Danach stürzte Schücking die Hoteliersfamilie in tiefe Verzweiflung, ließ er doch das Haupt-Treppenhaus, den großen Gästelift, die beiden kleineren Versorgungslifte und das Versorgungstreppenhaus an der Rückseite des Gästehauses schlicht sperren. Er könne es zwar nicht versprechen, dass noch am selben Abend die Zugänge alle wieder geöffnet werden könnten, meinte er, man wolle es aber wenigstens versuchen. So lange müssten sich die Gäste nach dem Abendessen eben in der Hotelhalle vergnügen.

Währenddessen lief der Polizeiapparat auf vollen Touren. Schon kurze Zeit nach dem Eintreffen des Polizeiarztes lief auch die Spurensicherung auf und stürzte sich mit sechs Mann auf den Fall. Schücking stand gerade im Garten und verfolgte, wie die Spurensucher in ihren weißen Plastik-Overalls auf den Balkonen und auf dem Dach der Schwimmhalle aktiv wurden.

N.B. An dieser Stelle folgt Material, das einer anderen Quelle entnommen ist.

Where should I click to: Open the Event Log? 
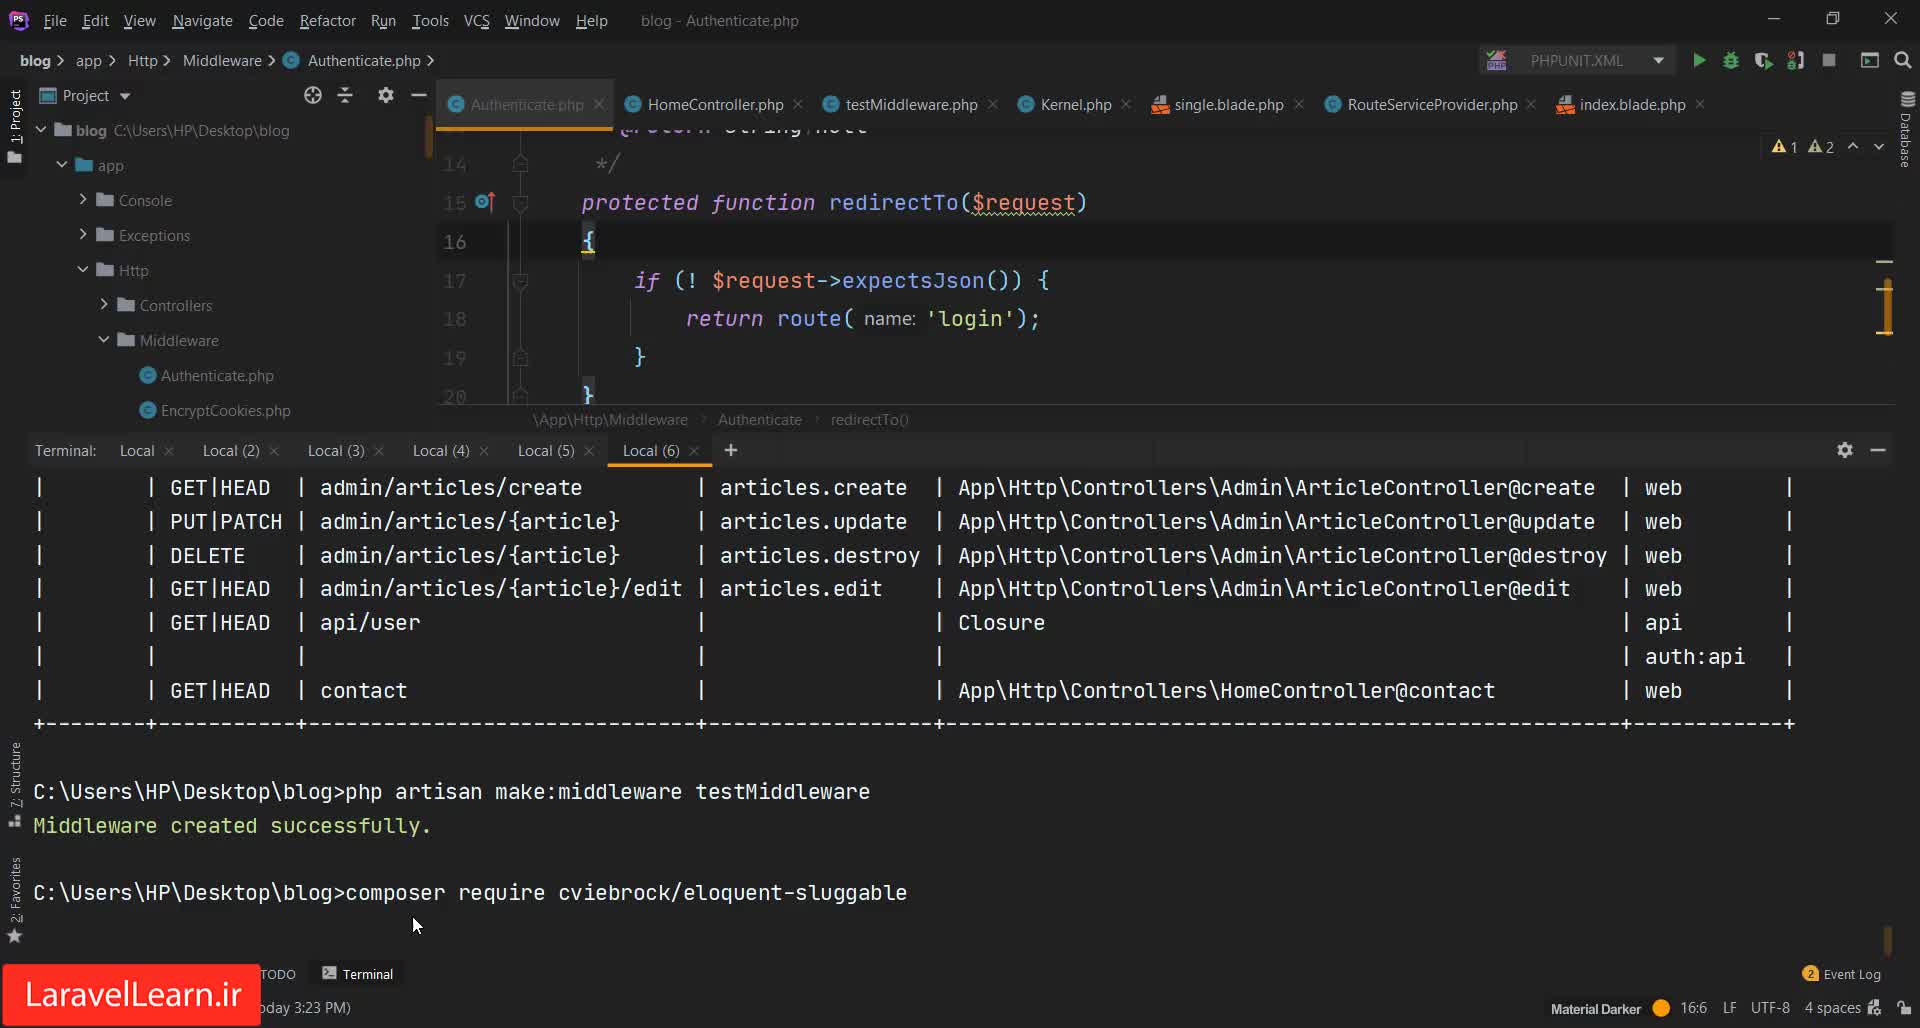click(x=1842, y=974)
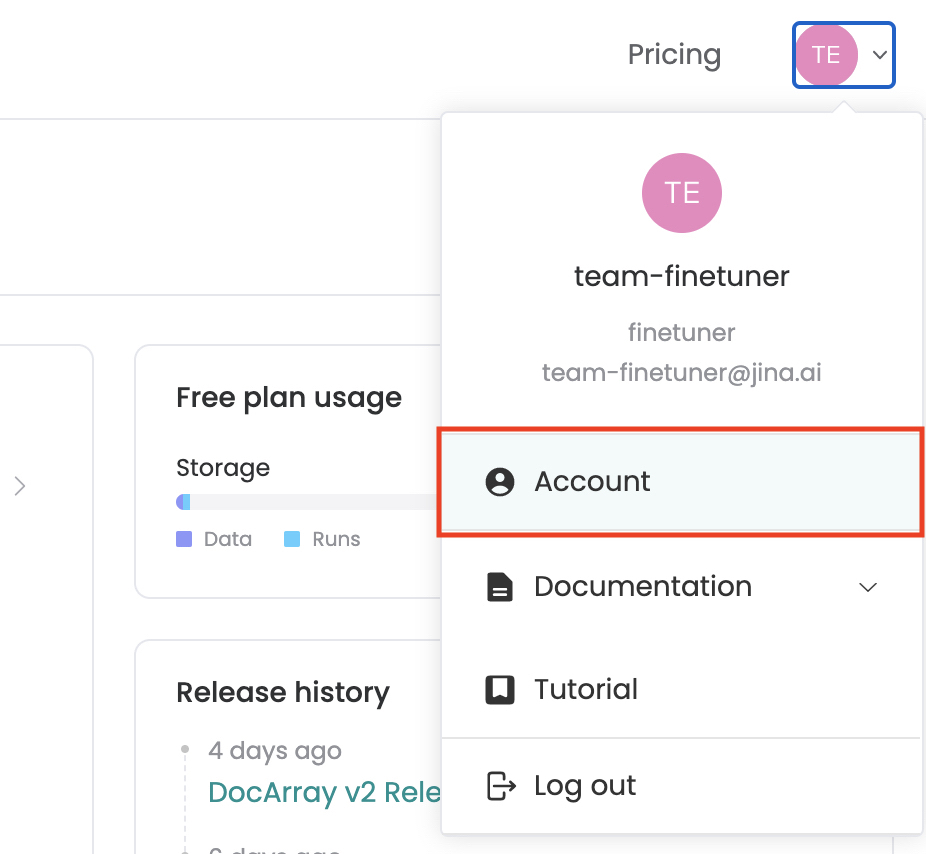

Da es trotz der Sommerzeit nun doch langsam dämmerte, zog der Kommissar in Betracht, einen Lichtwagen anzufordern. Als er gerade dabei war, die Vor- und Nachteile dieser Maßnahme abzuwägen, rollte der Wagen aus Münster vor das Hotel. Hauptkommissar Klaus Kattenstroht hatte es tatsächlich noch geschafft, seine Assistentin Kathrin Eilers zu aktivieren, und sah sich nun, in unübersehbar schlechter Stimmung, im Landhotel Gasthof Edelbroick um.

Schücking informierte seinen Münsteraner Kollegen über die ersten Erkenntnisse und die laufenden Maßnahmen. Kattenstroht hörte zu, stellte nur wenige Zwischenfragen und meinte, zuerst sei mal zu klären, was denn der Rechtsanwalt überhaupt im Hotel gewollt habe. Immerhin sei es der Vorabend des Feiertags und wenn der Jurist trotzdem ein Laptop mitgebracht und eingeschaltet habe – so jedenfalls besagte es Schückings Bericht –, röche das doch sehr nach Arbeit.

Nach einem kurzen Gespräch mit dem Hotelbesitzer und seinem Portier führte man Kattenstroht und Eilers in einen der kleinen Salons des Hotels, die die Familie Edelbroick bestimmten Gästen für stille Begegnungen und diskrete Verhandlungen bereithielt.